La voz resonó a lo largo del corredor donde tantas otras se habían desgañitado convertidas en berridos inhumanos, mientras sus dueños, ya sin dientes, chupaban los barrotes.
Starling echaba de menos la presencia tranquilizadora del enorme celador, Barney, que la había recibido en las ocasiones en que se entrevistó con el doctor Lecter. Recordó la extraña cortesía con la que aquel hombre y el doctor se trataban. Pero ahora no había ningún Barney. Un sonsonete de sus tiempos de escolar le rondaba por la cabeza y, como disciplina, se obligó a recordarlo.
Las pisadas hacen eco en el recuerdo
del pasillo que no quisimos tomar,
hacia la puerta que nunca abrimos
y, tras ella, el jardín y su rosal.
Claro, «El jardín del rosal». Pero aquel jodido sitio no era precisamente el jardín del rosal.
Starling, a quien los recientes editoriales de los periódicos hubieran debido incitar a odiar su pistola tanto como a sí misma, seguía encontrando reconfortante el tacto de su arma en situaciones como aquélla. Sostuvo la 45 contra la pierna y penetró en el corredor precedida por el haz de la linterna. Es difícil cubrir ambos flancos al mismo tiempo, y vital asegurarse de que no se deja a nadie a nuestras espaldas. Se oía gotear agua.

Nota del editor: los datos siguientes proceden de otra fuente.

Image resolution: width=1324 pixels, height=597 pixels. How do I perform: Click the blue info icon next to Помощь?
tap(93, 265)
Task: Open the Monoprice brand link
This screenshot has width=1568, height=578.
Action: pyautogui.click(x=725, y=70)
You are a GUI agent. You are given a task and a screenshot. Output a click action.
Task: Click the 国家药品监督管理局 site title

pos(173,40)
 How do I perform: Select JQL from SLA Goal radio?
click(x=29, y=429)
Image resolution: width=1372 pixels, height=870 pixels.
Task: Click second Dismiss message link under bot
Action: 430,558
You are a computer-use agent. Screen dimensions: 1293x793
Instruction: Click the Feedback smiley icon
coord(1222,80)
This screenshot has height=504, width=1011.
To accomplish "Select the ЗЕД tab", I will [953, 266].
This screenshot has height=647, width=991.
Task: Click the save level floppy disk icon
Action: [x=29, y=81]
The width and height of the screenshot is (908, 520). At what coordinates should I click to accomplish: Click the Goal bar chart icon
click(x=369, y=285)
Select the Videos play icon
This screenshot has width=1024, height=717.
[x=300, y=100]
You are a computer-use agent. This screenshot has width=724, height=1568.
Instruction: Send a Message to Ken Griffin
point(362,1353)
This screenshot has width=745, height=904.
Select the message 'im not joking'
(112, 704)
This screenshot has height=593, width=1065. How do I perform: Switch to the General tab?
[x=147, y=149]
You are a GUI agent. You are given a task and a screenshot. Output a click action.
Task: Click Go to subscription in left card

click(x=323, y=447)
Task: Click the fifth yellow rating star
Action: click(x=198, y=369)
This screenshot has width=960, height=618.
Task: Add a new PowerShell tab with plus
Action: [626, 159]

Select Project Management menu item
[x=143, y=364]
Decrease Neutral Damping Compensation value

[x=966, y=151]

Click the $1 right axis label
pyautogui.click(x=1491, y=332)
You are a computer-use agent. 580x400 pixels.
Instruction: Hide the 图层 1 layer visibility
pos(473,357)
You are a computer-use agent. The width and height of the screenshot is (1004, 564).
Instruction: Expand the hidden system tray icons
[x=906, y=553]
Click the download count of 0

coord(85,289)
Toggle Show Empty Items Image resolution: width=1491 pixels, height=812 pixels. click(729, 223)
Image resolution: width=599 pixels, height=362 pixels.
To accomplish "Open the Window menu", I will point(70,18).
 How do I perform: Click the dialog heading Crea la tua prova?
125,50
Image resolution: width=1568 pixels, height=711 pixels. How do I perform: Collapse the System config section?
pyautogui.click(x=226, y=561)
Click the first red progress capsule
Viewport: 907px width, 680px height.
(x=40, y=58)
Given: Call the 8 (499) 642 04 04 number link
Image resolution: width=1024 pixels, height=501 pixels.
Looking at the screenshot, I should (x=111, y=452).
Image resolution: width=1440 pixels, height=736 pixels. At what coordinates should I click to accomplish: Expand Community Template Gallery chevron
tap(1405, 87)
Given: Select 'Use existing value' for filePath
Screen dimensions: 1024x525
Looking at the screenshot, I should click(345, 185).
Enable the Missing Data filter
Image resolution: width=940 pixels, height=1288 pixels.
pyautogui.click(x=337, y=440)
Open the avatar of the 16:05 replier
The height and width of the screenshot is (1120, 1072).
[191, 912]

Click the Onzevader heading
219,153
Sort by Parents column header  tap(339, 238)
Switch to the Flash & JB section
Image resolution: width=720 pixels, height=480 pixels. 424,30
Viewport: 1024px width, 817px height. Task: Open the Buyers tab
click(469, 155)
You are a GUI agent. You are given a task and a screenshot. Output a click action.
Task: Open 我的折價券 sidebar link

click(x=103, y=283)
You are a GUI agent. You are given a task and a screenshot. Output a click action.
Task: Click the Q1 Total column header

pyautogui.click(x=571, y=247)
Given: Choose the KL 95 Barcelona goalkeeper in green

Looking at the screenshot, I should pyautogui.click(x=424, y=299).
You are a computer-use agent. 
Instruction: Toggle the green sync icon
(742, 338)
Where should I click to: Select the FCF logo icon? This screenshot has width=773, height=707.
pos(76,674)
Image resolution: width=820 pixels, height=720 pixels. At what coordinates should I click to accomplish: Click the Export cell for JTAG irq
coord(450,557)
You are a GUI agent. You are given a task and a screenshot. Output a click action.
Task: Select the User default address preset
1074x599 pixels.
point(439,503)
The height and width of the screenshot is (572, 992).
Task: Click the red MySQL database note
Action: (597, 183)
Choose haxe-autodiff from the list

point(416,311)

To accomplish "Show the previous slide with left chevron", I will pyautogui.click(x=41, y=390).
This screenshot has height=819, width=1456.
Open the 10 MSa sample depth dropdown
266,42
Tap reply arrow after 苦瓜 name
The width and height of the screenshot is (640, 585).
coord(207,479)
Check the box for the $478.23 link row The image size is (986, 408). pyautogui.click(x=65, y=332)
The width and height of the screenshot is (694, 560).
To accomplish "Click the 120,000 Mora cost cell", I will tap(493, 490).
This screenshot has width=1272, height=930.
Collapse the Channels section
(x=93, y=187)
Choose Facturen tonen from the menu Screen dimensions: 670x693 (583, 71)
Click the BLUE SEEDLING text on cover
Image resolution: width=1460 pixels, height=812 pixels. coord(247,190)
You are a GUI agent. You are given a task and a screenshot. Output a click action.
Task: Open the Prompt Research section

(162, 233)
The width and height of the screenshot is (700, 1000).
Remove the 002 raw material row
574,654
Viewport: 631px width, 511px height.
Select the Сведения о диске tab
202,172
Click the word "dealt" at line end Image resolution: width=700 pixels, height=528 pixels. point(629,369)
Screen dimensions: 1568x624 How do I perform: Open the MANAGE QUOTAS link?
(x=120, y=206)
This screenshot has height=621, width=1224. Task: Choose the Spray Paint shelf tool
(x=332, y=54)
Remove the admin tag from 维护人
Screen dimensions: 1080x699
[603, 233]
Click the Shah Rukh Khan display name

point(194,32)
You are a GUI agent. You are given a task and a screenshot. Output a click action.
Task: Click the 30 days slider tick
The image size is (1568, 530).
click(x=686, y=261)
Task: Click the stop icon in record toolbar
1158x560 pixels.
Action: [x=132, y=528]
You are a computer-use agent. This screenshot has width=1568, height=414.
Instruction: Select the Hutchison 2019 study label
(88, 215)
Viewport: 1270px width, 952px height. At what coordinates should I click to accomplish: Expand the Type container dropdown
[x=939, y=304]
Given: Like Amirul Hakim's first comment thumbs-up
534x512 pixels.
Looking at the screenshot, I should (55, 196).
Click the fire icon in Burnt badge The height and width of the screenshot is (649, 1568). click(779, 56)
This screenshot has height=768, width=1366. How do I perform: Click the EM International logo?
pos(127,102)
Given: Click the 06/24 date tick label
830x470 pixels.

En algunas celdas había armazones de camas desmontados y amontonados. En otras, pilas de colchones. En el centro del corredor se había acumulado el agua, y Starling, preocupada como siempre por sus zapatos, avanzaba sorteando el estrecho charco. Se acordó de la advertencia de Barney hacía ocho años, cuando todas las celdas estaban ocupadas. «Una vez dentro, vaya por en medio.»
Estupendo, archivadores. Al final del corredor, en el centro, color verde oliva mate a la luz de la linterna.
Ahí estaba la celda que ocupara Múltiple Miggs, aquella a cuyo lado más había odiado tener que pasar. Miggs, que le susurraba obscenidades y le arrojaba sus inmundicias. Miggs, al que mató el doctor Lecter convenciéndolo para que se tragara su sucia lengua. Y cuando Miggs murió, Sammie ocupó su celda. Sammie, a quien Lecter animaba en sus esfuerzos por escribir poesía, con resultados soprendentes. Incluso ahora le parecía escucharlo aullando aquel poema:
YO QUIERO UNIRME A CRISTO,
QUIERO IR CON EL SEÑOR
PODRÉ UNIRME A CRISTO
SI SOY MUCHO MEJOR.
Starling aún conservaba el texto, laboriosamente escrito con lápices de colores, en algún sitio.
La celda estaba llena de colchones y balas de ropa de cama atadas con sábanas.
Y, por fin, la celda del doctor Lecter.
La pesada mesa en la que leía seguía atornillada al suelo en medio del recinto. Habían desaparecido los estantes donde ponía sus libros, pero las palomillas aún sobresalían de la pared.
Starling se había olvidado de los archivadores y parecía incapaz de apartar los ojos de aquella celda. Allí había tenido lugar el encuentro más importante de su vida. Allí se había sentido asombrada, confundida, sobrecogida.
En aquel lugar había escuchado cosas sobre sí misma tan terriblemente ciertas que el corazón le había retumbado como una enorme y grave campana.